- _DOCUMENT SEGMENT_
========================================================================

Some possible ways to split a list, to get your creative juices flowing:

  • what to split on?
    • single-element separator
    • sublist separator
    • use a list of possible separators instead of just one
    • use a predicate on elements or sublists instead of giving explicit separators
    • use approximate matching?
    • chunks of fixed length
  • how to split?
    • discard the separators
    • keep the separators with the preceding or following splits
    • keep the separators as their own separate pieces of the result list
    • what to do with separators at the beginning/end? create a blank split before/after, or not?
    • keep blank splits between consecutive delimiters, or merge multiple consecutive delimiters into one delimiter?

An important caveat: we should strive to keep things flexible yet SIMPLE. The more complicated things get, the closer this gets to just being a general parsing or regex library. So the right balance needs to be struck.

Add your implementations below! Once we converge on something good we can upload it to hackage.

{-# LANGUAGE ViewPatterns #-}

import Data.List (unfoldr)


-- intercalate :: [a] -> [[a]] -> [a]
-- intercalate x [a,b,c,x,y,z] = [a,x,b,x,c,x,x,y,x,z,x]

-- unintercalate :: [a] -> [a] -> [[a]]
-- unintercalate x [a,x,b,x,c,x,x,y,x,z,x] = [a,b,c,[],y,z]

-- unintercalate is the "inverse" of intercalate

match [] string = Just string
match (_:_) [] = Nothing
match (p:ps) (q:qs) | p == q = match ps qs
match (_:_)  (_:_)  | otherwise = Nothing

chopWith delimiter (match delimiter -> Just tail) = return ([], tail)
chopWith delimiter (c:cs) = chopWith delimiter cs >>= \(head, tail) ->
                              return (c:head, tail)
chopWith delimiter [] = Nothing
-- note: chopWith could be make 'more efficient' i.e. remove the >>=\-> bit
--       by adding an accumulator


unintercalate delimiter = unfoldr (chopWith delimiter)

-- > unintercalate "x" "axbxcxxyxzx"
-- ["a","b","c","","y","z"]

splitOn :: (a -> Bool) -> [a] -> [[a]]
splitOn _ [] = []
splitOn f l@(x:xs)
  | f x = splitOn f xs
  | otherwise = let (h,t) = break f l in h:(splitOn f t)

-- take the element who make predict true as delimiter
-- > splitOn even [1,3,5,6,7,3,3,2,1,1,1]
-- [[1,3,5],[7,3,3],[1,1,1]]

-- | like String split, except for any element that obeys Eq
splitEq :: Eq a => a -> [a] -> [[a]]
splitEq e = splitOn (==e)

========================================================================

- _RAW DATA_
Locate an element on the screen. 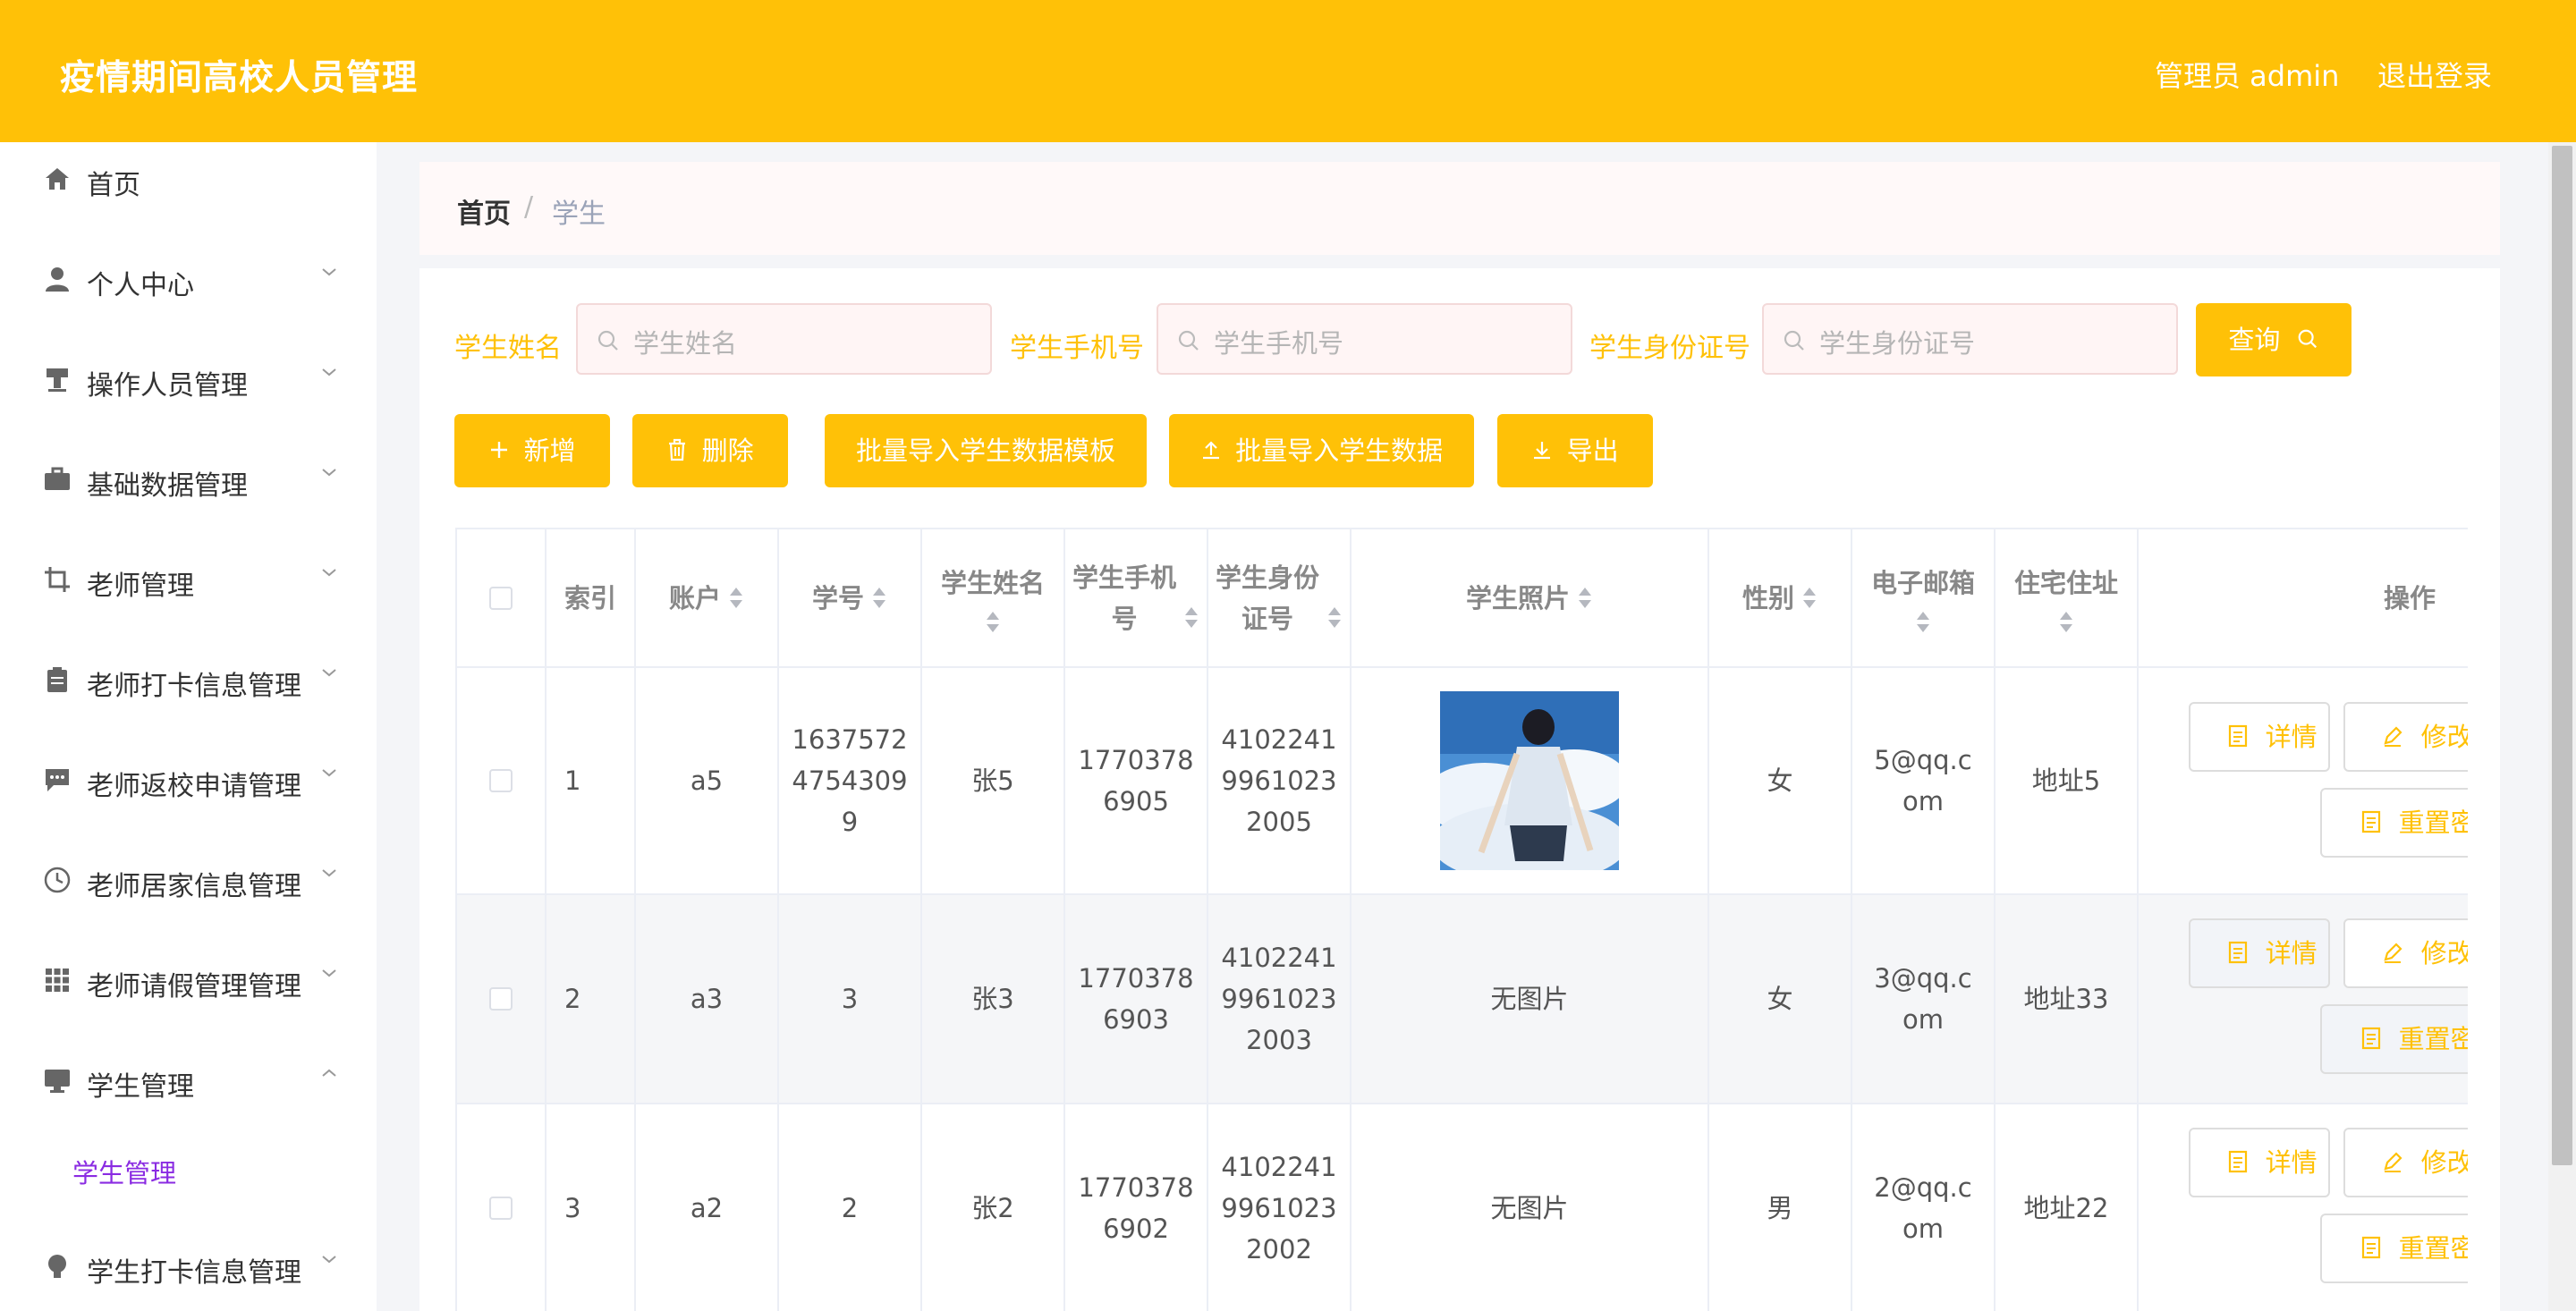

========================================================================

- _DIRECTIONS FOR THIS TASK_
Answer these about the list-splitting page:
1. What does the page say we should strive to keep things?
2. What relationship does the page state between unintercalate and intercalate?
3. What output is shown for splitOn even [1,3,5,6,7,3,3,2,1,1,1]?
Answer from the list-splitting page only.

- _REPLY_
1. Flexible yet simple.
2. Unintercalate is the "inverse" of intercalate.
3. [[1,3,5],[7,3,3],[1,1,1]]